Jose worked at Tesco, then at Honda, and finally joined BMW at Plant Oxford, helping build Minis.

He was off work sick for a time, suffering hernias, and he took the opportunity, while waiting for an operation, to think about his future. He came up with the idea of setting up a bakery. He worked hard on perfecting his recipe, and two years ago, Tuga Pastries was launched.

He sold some 20,000 pastries at markets in Oxford and the Swindon Outlet Centre farmers’ markets.

“The Portuguese egg tart – the Pastel de Nata – is the most famous and most difficult to copy,” he explained.

“It’s based on a recipe from the 17th century – the nuns used to bake them. They’re made of pastry and cream and eggs. The temperature of the milk is important. It took me two weeks to figure out the perfect pastry.”

Legend has it that convents and monasteries used large quantities of egg white to starch their clothes, so the left-over egg yolks were used to make cakes and pastries, which were sold.
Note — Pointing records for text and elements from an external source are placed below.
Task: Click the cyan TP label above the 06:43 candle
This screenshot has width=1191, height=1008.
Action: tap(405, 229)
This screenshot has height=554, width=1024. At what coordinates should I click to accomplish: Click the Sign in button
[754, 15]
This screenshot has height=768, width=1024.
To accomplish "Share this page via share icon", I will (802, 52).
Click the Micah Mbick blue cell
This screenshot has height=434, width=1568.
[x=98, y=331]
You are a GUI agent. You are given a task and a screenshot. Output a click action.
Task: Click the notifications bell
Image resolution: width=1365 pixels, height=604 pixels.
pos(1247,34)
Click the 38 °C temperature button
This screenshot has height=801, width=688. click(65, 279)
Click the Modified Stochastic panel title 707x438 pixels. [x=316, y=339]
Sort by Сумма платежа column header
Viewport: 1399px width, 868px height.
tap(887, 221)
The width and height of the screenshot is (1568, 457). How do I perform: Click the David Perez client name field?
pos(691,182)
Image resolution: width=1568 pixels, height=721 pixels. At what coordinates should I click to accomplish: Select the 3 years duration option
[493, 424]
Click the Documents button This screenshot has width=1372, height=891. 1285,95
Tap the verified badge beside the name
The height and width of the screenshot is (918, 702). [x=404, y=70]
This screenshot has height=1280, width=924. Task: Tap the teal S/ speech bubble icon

As to the exact recipe, he is – unsurprisingly – tight-lipped, but the pastries soon acquired fans and sometimes he would sell all his stock and have to dash back to the bakery to make another batch.

Despite his local success, Jose was stepping into a whole new world at the Quality Food Awards. Now he was competing with huge retailers, and global players in the food market, so it was a real David and Goliath contest for the one-man operation from Swindon.

The judging panel was made up chefs, chef-lecturers, home economists, food writers, and consultants, restaurateurs, food technologists and representatives from regional food groups.

They debated and discussed the merits of each product, rating the flavour, texture, aroma, ingredients list, innovation, presentation and price.

Jose’s Pastel de Nata were entered in the cake section – and to his surprise, were shortlisted in the class. He was invited to a glamorous award ceremony at the Grosvenor House Hotel in London, and from a cake short-list including choices from Asda, Morrison’s and the Co-op, he won the Quality Food Award 2017 award for best small cake.

And if that were not triumph enough, he also received the ‘highly commended’ award for the Quality Food Awards Gold Q – described by the organisers as the ultimate accolade, awarded to the product that stands out from all other entrants within the category.

Jose was delighted: “At first I didn’t even realise I had won,” he said. “The name was on the big screen.”

Jose uses free-range eggs for the tarts he sells at the farmers’ markets and his stall is always busy with customers. But what makes his pastries so special? The proof of the pudding is in the eating, of course, and having watched Jose prepare and bake a batch of his award-winning Portuguese egg tarts, we see the final product is fragrant, with crispy, golden pastry and a custard-yellow top, flecked with brown.

As friends and colleagues bite into these freshly baked pastry treasures, they report back in one voice that this is indeed a slice of culinary heaven – rich and flavoursome, with a crisp, flaky pastry and a lush, creamy custard filling. Evidently Jose has gained even more fans.

Now he is hoping the award will lead to bigger and better things for Tuga Pastries. He has left his job at BMW to focus full time on the bakery. The company has wished him success and in a newsletter, said that having been part of building a British icon - the Mini - he is: “now going to pursue his dream of... making a Portuguese icon, the egg custard tart.”

Already he is planing to scale up his operation with a bigger oven.

“I’m already getting interest from retailers, so I am preparing to bake thousands a day,” he said. “I want to be making five thousand a day by March. I have always sold everything I make,” he said. “People order them for weddings to please their brides, I had orders for Christmas too.”

Sadly, Jose lost his mother before she had a chance to see his stellar rise as a baker. “She would have been proud,” he said. “Actually, she would be helping me. She told me to do whatever I wanted. She always worked so hard.”